You didn't ask in your anonymous comment and you didn't ask in your second comment. Yes, you had a right to jump to conclusions, but I can't figure out where you got the idea that because of her post, she ran fandom_scruples.


This has to do with posts from other lj's. Once again, my mistake for not asking about fandom_scruples.


Her post clearly stated that she does not want to convert others to her
opinion. With the incest issue, all she ever said was what SHE felt.
 She
was questioning the need for various aspects of porn (incest, child porn), as
I understood it.


While I don't read this type of fic, it doesn't mean people don't have a
right to post it as long as real life children are not involved.  You are
correct. I was saying that she NEVER asked people to stop writing. I said she
stated her opinion that she didn't like it, which is within her right to do.


Anytime someone asks for feedback, they should expect all views. Even if they differ from their own.  Of course it is your right. To be angry. You felt that I attacked your friend, I did not feel that way. I am/was providing the feedback and opinions, she stated she wanted


What I find wrong is the way you presented it. I found you to be rude, insulting, and accusatory. Other posters were polite and simply stated their own views
without calling hers wrong. You were not providing feedback.  You were insulting. You called her names


Umm, I didn't really call her names, did I? I only called her a coward because the post didn't show up. Personally, while firm in my viewpoint, I did not feel I was insulting.
I don't she is a coward


Her words were "If you disagree with my ethics, please say so, and tell me why, and what leads you to come to a different conclusion than me."


Which I felt I did.



I think you were attacking, insulting, and insinuating in a rude mannor. Other posters were polite and simply stated their own views without calling
hers wrong.


I posted my view based on her journal entry, not what others had wrote. I felt my presentation was not insulting. 
I wasn't attacking her only the post, I value free speech for all - this means that if you don't like it
what you read, you can choose to ignore it. I fear the day that thoughts and the written word are suppressed based on morality
we run the risk of all books/fics being banned - Free Speech for all is a touchy subject in the US. We firmly believe in it, even if we don't agree with the topic.

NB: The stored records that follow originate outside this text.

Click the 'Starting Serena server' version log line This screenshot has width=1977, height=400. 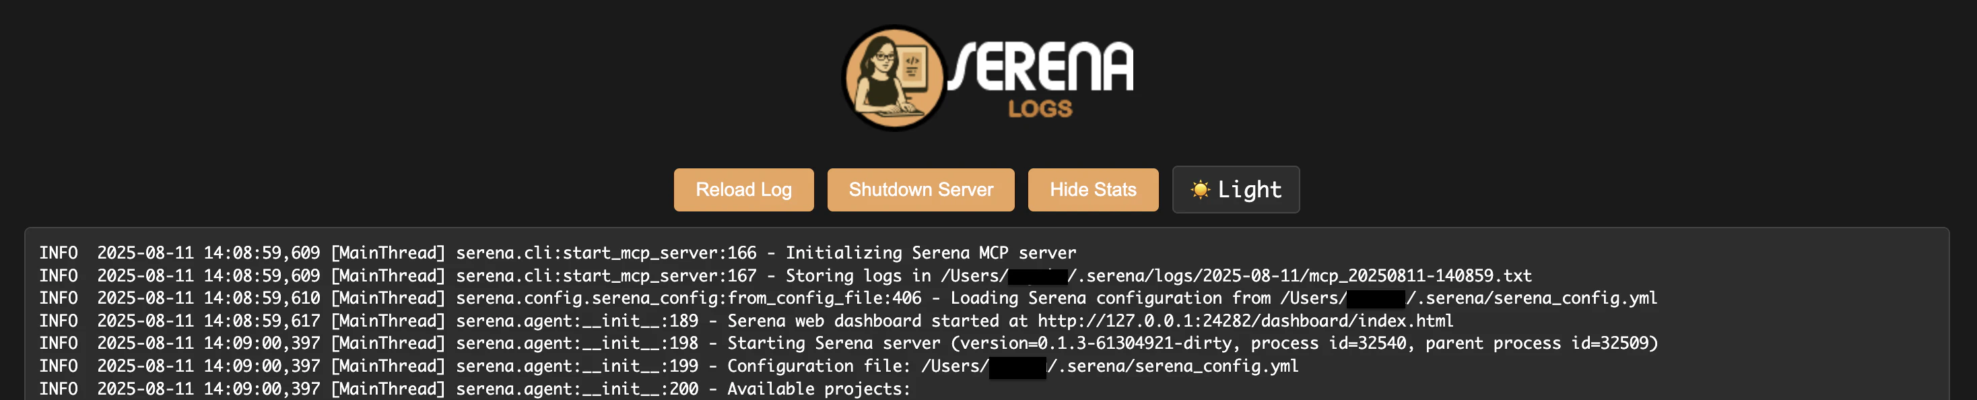click(848, 343)
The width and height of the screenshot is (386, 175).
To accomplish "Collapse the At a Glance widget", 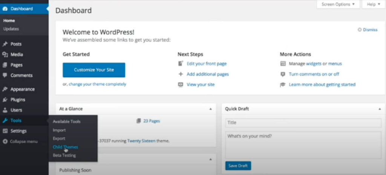I will (x=210, y=109).
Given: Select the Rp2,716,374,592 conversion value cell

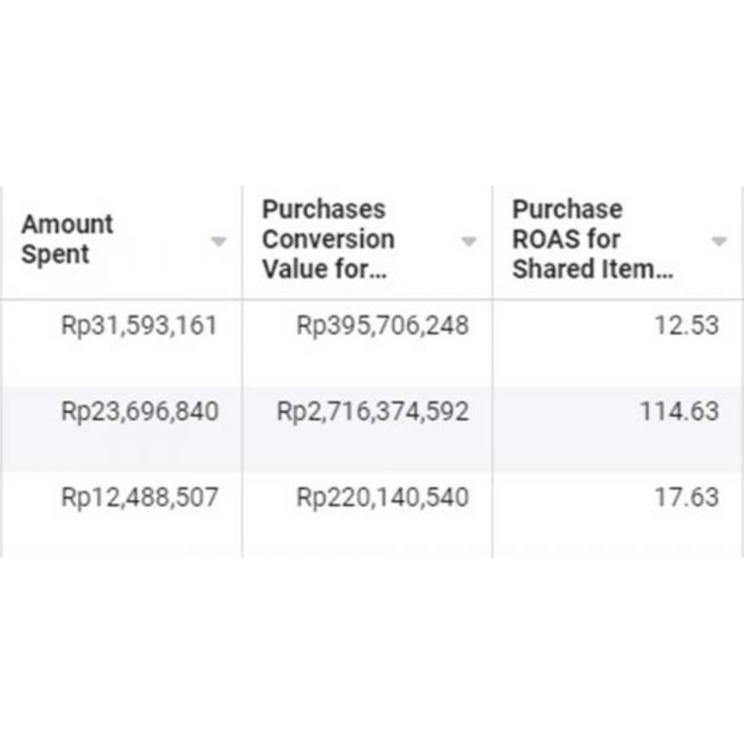Looking at the screenshot, I should click(373, 411).
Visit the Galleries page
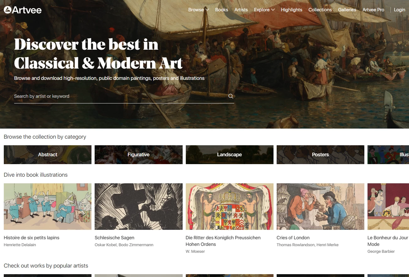 pyautogui.click(x=347, y=10)

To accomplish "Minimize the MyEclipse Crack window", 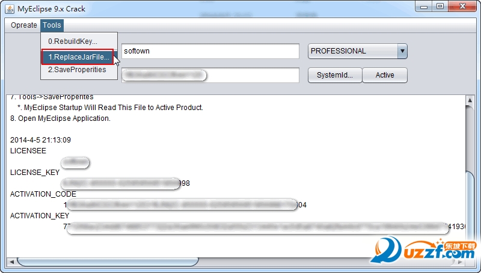I will click(x=424, y=7).
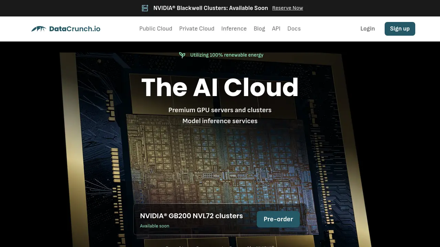Click the Available soon label
440x247 pixels.
pyautogui.click(x=154, y=226)
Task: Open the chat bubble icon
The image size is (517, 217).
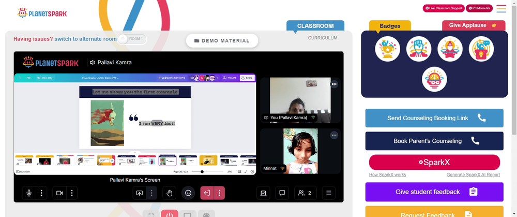Action: click(282, 193)
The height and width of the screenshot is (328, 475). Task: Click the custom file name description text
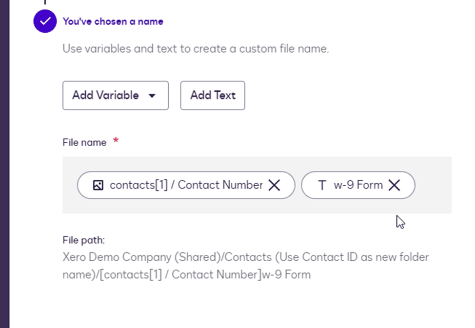196,49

I'm curious now. What do you define as a personal attack? I'd like to know so I can reconcile it with my own.


A personal attack is just that - personal. It would mean that I would assault her character and life and religion. I did not do these things. A times I do tend to come across as arrogant/condescending. I don't mean to do this. It's just that when I write - I tend to be straightforward.




Re: Coward much?

Date: 2004-01-15 12:06 pm (UTC)
From: [identity profile] queenriley.livejournal.com
Thank you for replying in a well thought out manner. I'm much calmer now, and it seems you are too.

It also seems we are on the same page, which is nice. :)

I'm sorry I took your post so personally, but I did feel you were attacking her. Now that we are both being mature and objective, I can see how you probably meant some of your comments to come across, though both you and I said things that are easily taken wrongly. Perceval and I are both rather sensitive people, and we both took offense to your original post. I'm glad we've cleared things up though.

On a side note: I hope this new therapy that you are trying for your health problems works. I hope you start to move past it soon.

Re: Coward much?

Date: 2004-01-15 12:15 pm (UTC)
From: [identity profile] perceval.livejournal.com
Larissa, thank you for your comments and thoughts. I very much wish you healing from your own personal traumas. I applaud your ability to admit that you were wrong in your assumptions, that shows courage.

As for the "cowardice" accusation: As I said in the very post you were attacking, I am very busy right now. LJ is not a constant part of my life, and sometimes, I go for days without checking because I am head over heels in work. The post you responded to was my attempt to tell people that I would get back to them as soon as my life had become a bit more manageable - a call for time out.

Peace be with you. I wish you all the best on your path.